Questo è particolarmente vero per gli ossidi d'azoto (NOx) rappresentati principalmente dalla NO2 (il 67% delle emissioni è dovuto alle automobili), per il diossido di zolfo (SO2) (7% ma molto pericolosi) e per le particelle sottili (PM) (58%). Globalmente, queste sostanze sono responsabili di un aumento della mortalità, del numero di ricoveri ospedalieri e dei numeri d'affezioni respiratorie multiple.
Ma anche della comparsa di sintomi nelle persone sensibili (bambini, persone anziane, persone malate, persone allergiche), ed in particolare negli asmatici. Gli effetti a lungo termine potrebbero essere ancora più gravi.

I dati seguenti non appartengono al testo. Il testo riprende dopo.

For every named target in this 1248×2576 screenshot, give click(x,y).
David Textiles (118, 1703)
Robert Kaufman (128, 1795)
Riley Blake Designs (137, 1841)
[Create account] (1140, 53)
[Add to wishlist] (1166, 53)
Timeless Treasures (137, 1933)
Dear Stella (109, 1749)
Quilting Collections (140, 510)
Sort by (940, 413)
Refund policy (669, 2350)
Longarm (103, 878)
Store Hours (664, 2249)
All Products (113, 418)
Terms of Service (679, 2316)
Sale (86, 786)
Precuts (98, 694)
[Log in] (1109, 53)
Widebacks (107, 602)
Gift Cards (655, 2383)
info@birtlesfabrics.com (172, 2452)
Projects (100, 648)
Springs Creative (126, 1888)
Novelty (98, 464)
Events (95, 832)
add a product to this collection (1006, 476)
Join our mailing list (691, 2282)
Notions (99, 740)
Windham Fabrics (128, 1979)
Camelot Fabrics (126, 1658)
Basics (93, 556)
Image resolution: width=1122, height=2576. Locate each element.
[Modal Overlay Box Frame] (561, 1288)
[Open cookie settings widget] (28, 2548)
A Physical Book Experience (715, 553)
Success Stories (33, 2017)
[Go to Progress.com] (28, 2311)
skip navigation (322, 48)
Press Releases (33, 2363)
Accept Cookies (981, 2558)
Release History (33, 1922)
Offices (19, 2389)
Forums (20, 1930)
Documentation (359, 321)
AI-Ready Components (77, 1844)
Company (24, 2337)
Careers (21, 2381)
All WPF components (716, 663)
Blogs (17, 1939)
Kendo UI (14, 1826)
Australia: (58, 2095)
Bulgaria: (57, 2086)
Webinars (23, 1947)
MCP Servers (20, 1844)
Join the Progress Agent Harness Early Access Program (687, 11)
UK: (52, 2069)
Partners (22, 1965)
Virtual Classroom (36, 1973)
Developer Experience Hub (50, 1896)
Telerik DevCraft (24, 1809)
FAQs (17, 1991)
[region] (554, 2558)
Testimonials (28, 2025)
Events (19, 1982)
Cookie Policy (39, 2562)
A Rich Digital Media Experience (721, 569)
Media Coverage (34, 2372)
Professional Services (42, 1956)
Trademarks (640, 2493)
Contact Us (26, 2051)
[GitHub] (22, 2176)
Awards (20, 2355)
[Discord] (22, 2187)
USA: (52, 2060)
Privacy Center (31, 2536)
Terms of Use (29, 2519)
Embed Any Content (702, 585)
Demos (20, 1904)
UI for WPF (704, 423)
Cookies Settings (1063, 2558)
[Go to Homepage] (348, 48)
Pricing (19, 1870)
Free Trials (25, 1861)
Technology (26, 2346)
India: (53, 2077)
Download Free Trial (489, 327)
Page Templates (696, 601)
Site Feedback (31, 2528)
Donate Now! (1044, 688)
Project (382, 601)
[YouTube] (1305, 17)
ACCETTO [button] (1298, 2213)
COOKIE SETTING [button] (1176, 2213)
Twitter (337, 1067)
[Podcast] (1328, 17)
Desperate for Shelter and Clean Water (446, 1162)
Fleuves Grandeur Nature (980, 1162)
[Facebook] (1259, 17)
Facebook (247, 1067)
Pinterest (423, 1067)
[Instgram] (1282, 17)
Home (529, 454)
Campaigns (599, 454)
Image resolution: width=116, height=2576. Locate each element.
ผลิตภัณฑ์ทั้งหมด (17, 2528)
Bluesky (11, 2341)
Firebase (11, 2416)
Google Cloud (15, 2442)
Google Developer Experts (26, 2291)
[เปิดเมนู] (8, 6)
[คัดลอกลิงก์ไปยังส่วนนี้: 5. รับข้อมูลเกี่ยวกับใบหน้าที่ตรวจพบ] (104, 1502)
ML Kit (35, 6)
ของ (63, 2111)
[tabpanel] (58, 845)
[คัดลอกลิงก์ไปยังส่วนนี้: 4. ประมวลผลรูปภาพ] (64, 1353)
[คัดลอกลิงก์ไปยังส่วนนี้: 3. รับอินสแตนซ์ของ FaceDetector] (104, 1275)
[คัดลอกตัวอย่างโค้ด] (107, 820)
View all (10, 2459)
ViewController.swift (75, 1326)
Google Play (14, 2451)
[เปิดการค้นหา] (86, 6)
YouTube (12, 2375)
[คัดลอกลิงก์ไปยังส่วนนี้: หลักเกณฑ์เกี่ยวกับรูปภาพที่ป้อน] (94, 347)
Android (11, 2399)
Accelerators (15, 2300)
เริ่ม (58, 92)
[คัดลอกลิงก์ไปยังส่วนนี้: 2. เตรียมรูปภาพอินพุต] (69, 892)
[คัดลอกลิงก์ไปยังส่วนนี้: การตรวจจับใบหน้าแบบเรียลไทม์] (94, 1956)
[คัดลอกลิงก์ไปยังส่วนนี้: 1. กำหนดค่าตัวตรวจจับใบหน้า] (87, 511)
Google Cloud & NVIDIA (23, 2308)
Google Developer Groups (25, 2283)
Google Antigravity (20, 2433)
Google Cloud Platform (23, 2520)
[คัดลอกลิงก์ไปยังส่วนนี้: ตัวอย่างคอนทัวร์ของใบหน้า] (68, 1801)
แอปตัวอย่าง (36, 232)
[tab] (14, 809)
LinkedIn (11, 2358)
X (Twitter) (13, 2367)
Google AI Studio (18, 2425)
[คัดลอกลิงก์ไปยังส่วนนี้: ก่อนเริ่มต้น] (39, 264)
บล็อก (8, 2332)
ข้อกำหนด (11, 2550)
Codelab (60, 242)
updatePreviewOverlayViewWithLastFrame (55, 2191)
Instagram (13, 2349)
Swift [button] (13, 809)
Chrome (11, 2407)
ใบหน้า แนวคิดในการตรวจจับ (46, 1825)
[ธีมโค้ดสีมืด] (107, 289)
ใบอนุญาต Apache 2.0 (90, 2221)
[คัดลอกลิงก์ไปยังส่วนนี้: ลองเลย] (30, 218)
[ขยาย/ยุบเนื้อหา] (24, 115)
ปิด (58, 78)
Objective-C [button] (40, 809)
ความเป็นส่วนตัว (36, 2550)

Inoltre, da un punto di vista ambientale, si sa da tempo che concentrazioni di ozoni ben inferiori a quelle che causano sintomi agli umani, causano danni irreversibili alla vegetazione. NO2 e SO2 sono le costituenti principali dello smog invernale, responsabile di un aumento di mortalità e di molti disordini respiratori. Questa stessa associazione è la principale responsabile delle pioggie acide che devastano le nostre foreste. Infine, è responsabile di danni importanti agli edifici ed ai monumenti.
NO2 e SO2, associati a sostanze diverse dell'atmosfera generano particelle minuscole o goccioline (inferiori a 1mm) suscettibili di penetrare profondamente nei polmoni e rimanere presenti nell'atmosfera a lungo dopo la loro formazione.